Though Hurricane/Tropical Storm Irene was not as devastating as expected, it took several dozen lives and has cause billions of dollars of damage. Some economists have tried to argue that the storm is a net gain for the economy—think of all the jobs that will be created by the clean-up and rebuilding! But treatment of the storm by the mainstream media has been surprisingly honest and nonpartisan, and their unguarded coverage is instructive.
ABC News reports that economic losses due to slowed commerce over the next week to ten days could be as much as $20 billion, which is more than the direct damage done by the storm. (Amusing twist: one of the economists cited in the ABC story is the guy claiming the new trees and roofs needed along the eastern seaboard constitute an “economic renewal,” although ABC seems to have decided to spare him the mockery by excluding that nonsense from its story.)
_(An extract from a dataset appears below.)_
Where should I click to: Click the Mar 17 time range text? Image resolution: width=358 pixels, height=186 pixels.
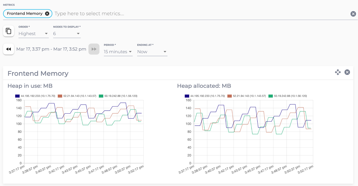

The media’s frank admission that a hurricane-forced suspension of business cannot be declared economic growth invites comparison with what is said when, for example, a snowflake falls on Hilda Solis’s eyelash as she walks into work and the Department of Labor is sent home at noon. Why does no one talk about the economic losses then? Where are the stories of systematic collapse? When the Department of Labor is not on the job! Oh, wait…
Men and women—their ideas and their hard work—are the only producers of wealth, but an economics that isn’t correctly based on human nature can pretend otherwise. As Henry Hazlitt, author of Economics in One Lesson, said,
No man burns down his own house on the theory that the need to rebuild it will stimulate his energies.
Deep down, even the Washington press corps knows that natural disasters don’t create jobs, and regulation doesn’t drive growth. It takes an Act of God to get it out of them though.